▸ **WHAT YOU HAVE TO DO**:
Begin the copy at the line that contains "This screenshot has height=678, width=1084.", end it at the last line of the entries below, keep every word exact, and include no pictures.

*** Opening PROVIDED DATA ***

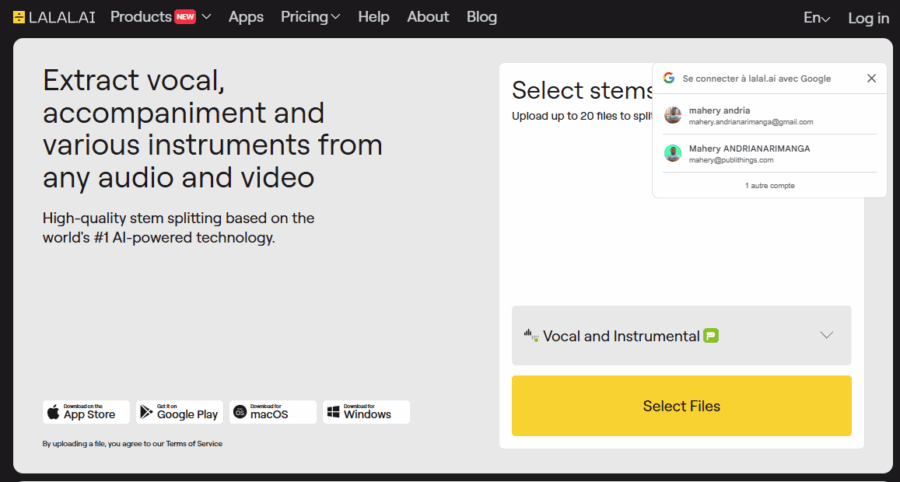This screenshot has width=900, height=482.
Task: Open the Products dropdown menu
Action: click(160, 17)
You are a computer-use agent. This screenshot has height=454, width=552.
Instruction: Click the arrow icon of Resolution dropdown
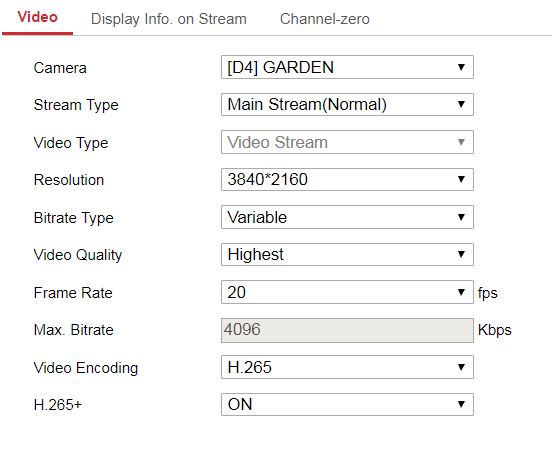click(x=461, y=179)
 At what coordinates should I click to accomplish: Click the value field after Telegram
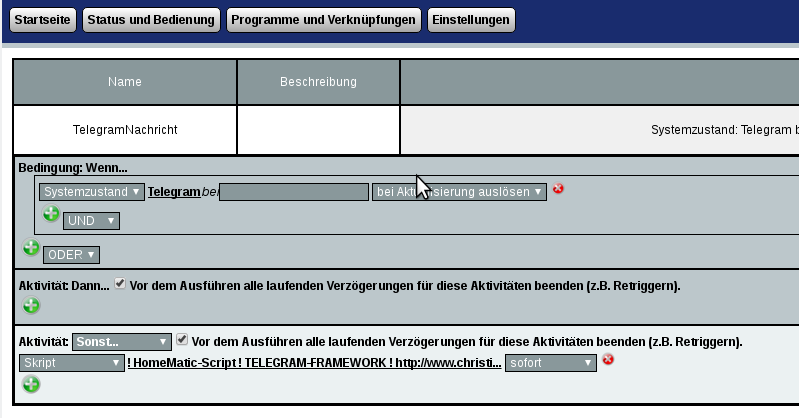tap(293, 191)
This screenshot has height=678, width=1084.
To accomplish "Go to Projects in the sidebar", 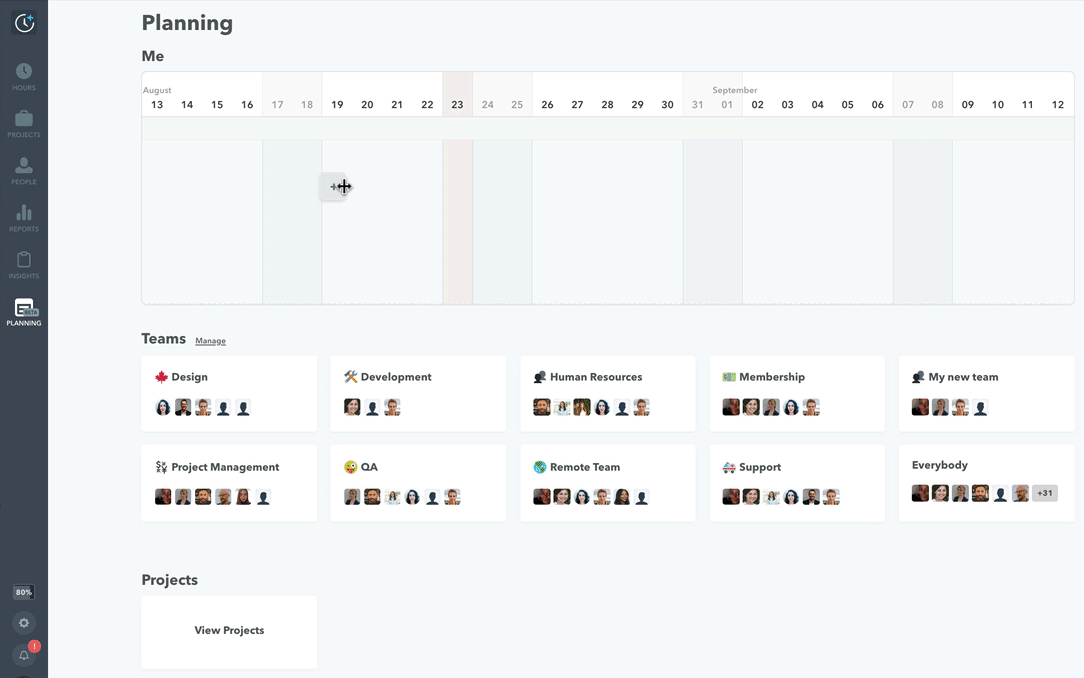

*** Closing PROVIDED DATA ***

▸ **TASK ANSWER**:
This screenshot has height=678, width=1084.
To accomplish "Go to Projects in the sidebar", 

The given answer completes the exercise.